>> Begin RECORDS PROVIDED

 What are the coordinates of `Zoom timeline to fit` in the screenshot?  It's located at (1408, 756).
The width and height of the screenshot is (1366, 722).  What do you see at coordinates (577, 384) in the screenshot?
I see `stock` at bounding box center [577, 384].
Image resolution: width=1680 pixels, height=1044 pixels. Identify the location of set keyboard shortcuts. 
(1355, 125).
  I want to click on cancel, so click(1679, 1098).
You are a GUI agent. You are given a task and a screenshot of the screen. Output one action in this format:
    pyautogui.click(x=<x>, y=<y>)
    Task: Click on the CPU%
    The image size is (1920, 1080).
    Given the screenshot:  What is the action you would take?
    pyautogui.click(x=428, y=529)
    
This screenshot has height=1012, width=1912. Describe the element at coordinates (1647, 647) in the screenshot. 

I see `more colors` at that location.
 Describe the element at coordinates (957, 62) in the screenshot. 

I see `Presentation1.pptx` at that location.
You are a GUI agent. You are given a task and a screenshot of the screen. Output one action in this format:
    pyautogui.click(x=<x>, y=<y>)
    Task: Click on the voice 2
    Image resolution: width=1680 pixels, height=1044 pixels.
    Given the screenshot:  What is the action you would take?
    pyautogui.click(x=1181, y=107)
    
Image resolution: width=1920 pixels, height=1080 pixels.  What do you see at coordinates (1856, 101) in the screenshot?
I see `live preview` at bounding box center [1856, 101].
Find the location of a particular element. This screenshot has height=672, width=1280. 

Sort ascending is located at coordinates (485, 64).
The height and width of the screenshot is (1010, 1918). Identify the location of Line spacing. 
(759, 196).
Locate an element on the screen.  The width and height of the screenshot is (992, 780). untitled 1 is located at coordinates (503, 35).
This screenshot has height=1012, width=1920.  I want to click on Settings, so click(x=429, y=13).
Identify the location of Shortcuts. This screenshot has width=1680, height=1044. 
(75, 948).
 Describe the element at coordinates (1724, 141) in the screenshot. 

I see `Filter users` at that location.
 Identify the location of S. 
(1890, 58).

>> End RECORDS PROVIDED

YOUR OBJECTIVE. Copy every one of the records above word for word, without changing anything.

TASK OUTPUT.
 What are the coordinates of `Zoom timeline to fit` in the screenshot?  It's located at (1408, 756).
The width and height of the screenshot is (1366, 722).  What do you see at coordinates (577, 384) in the screenshot?
I see `stock` at bounding box center [577, 384].
Image resolution: width=1680 pixels, height=1044 pixels. Identify the location of set keyboard shortcuts. 
(1355, 125).
  I want to click on cancel, so click(1679, 1098).
You are a GUI agent. You are given a task and a screenshot of the screen. Output one action in this format:
    pyautogui.click(x=<x>, y=<y>)
    Task: Click on the CPU%
    The image size is (1920, 1080).
    Given the screenshot:  What is the action you would take?
    pyautogui.click(x=428, y=529)
    
This screenshot has height=1012, width=1912. Describe the element at coordinates (1647, 647) in the screenshot. 

I see `more colors` at that location.
 Describe the element at coordinates (957, 62) in the screenshot. 

I see `Presentation1.pptx` at that location.
You are a GUI agent. You are given a task and a screenshot of the screen. Output one action in this format:
    pyautogui.click(x=<x>, y=<y>)
    Task: Click on the voice 2
    Image resolution: width=1680 pixels, height=1044 pixels.
    Given the screenshot:  What is the action you would take?
    pyautogui.click(x=1181, y=107)
    
Image resolution: width=1920 pixels, height=1080 pixels.  What do you see at coordinates (1856, 101) in the screenshot?
I see `live preview` at bounding box center [1856, 101].
Find the location of a particular element. This screenshot has height=672, width=1280. 

Sort ascending is located at coordinates (485, 64).
The height and width of the screenshot is (1010, 1918). Identify the location of Line spacing. 
(759, 196).
Locate an element on the screen.  The width and height of the screenshot is (992, 780). untitled 1 is located at coordinates (503, 35).
This screenshot has height=1012, width=1920.  I want to click on Settings, so click(x=429, y=13).
Identify the location of Shortcuts. This screenshot has width=1680, height=1044. 
(75, 948).
 Describe the element at coordinates (1724, 141) in the screenshot. 

I see `Filter users` at that location.
 Identify the location of S. 
(1890, 58).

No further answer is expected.